Fidelio riflesso nel Settecento veneziano

La mostra in corso alla Galleria Baroni, “Fidelio. Riflesso in terrecotte”, che si è inaugurata ieri sera, mercoledì 26 novembre, offre un insieme d’eccezione di specchiere veneziane settecentesche che “abbracciano” gli embrici figurali di Enzo Scuderi, da cui emergono i personaggi fideliani: le due pareti laterali a specchi invitano al colpo d’occhio della parete centrale, rivestita dai protagonisti dell’opera di Beethoven, che quest’anno inaugura la stagione scaligera e alla quale la mostra si ispira. Mentre nelle terrecotte le immagini si fissano nella contaminatio con la superficie materica, nelle specchiere nulla permane, nell’apparire e scomparire continuo delle figure riflesse. Quelle momentaneamente trattenute sono i nove personaggi del Fidelio più il compositore, che Scuderi reinterpreta con l’ausilio di un materiale vivo, i cui segni, dalle muffe ai licheni, dalle rotture alle mancanze, partecipano alla caratterizzazione della figura. E sono trattenute da preziosissime specchiere veneziane del Settecento, selezionate perché “dire specchio è dire Venezia“. L’immaginario collettivo infatti porta subito alla città lagunare, anche se questo arredo nel Settecento è presente e diffuso in tutta Europa.
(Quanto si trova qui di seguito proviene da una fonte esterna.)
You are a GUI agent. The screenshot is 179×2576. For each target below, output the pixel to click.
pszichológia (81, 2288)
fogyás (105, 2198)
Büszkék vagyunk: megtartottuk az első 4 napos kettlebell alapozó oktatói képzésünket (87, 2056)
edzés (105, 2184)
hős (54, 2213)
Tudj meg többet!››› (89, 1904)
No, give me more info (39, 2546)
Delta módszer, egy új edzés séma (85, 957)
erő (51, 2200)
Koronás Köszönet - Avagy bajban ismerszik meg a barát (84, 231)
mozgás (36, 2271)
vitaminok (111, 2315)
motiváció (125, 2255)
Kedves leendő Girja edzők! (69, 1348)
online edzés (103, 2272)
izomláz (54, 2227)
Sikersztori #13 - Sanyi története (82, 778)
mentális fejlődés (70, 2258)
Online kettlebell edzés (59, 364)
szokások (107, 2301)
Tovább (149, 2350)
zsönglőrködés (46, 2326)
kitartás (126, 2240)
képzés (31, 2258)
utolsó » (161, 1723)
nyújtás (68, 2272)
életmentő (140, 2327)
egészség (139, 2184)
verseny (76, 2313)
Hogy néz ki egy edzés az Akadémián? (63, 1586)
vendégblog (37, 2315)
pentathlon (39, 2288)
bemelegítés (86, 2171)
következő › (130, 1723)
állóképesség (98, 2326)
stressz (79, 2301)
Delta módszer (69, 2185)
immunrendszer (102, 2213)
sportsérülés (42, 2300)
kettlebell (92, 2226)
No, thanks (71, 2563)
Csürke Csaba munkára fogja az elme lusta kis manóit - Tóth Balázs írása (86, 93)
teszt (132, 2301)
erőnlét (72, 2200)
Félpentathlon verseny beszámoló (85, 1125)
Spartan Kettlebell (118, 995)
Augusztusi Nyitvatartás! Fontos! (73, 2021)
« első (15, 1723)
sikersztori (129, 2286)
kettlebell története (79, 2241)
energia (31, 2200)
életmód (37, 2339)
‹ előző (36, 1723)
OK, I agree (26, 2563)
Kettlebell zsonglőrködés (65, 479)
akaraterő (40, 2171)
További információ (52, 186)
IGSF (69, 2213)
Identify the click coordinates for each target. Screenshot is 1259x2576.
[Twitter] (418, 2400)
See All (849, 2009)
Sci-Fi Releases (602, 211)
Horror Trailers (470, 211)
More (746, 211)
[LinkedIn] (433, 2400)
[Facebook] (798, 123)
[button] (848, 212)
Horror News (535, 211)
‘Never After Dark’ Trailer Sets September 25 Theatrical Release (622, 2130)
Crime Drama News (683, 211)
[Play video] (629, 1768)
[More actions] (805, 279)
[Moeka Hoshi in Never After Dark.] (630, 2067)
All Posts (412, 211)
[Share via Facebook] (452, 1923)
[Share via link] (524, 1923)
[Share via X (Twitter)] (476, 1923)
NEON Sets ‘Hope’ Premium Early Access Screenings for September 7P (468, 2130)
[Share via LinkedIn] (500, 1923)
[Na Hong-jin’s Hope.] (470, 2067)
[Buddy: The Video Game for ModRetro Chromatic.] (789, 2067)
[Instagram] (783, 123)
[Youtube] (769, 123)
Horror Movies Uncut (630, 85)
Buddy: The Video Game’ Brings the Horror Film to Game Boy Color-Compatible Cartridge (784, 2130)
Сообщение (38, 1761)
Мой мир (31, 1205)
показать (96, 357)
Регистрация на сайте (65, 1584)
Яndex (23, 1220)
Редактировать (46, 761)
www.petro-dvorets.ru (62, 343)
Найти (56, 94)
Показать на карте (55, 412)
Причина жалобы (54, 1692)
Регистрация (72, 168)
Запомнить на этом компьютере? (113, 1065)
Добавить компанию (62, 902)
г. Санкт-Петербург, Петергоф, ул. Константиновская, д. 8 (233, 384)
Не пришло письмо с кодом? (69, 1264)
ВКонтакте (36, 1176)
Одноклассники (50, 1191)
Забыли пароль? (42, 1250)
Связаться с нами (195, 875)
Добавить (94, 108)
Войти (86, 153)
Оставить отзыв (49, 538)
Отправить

Ciò che fa di Venezia la capitale della specchiera è l’estrosità dei manufatti, grazie all’incrocio tra diverse culture, con le influenze orientali che si intrecciano agli stili europei. Il potere economico, la stabilità politica, i contatti commerciali e culturali con l’Oriente danno vita a una capacità creativa unica nell’abbinamento di materiali diversi, lavorati nelle maniere più fantasiose, con un’esplosione di forme negli intagli, di raffinatezza negli intarsi, di ricchezza di forme nelle dorature, di ricercatezza nei materiali come madreperla, vetro inciso, colorato o dipinto.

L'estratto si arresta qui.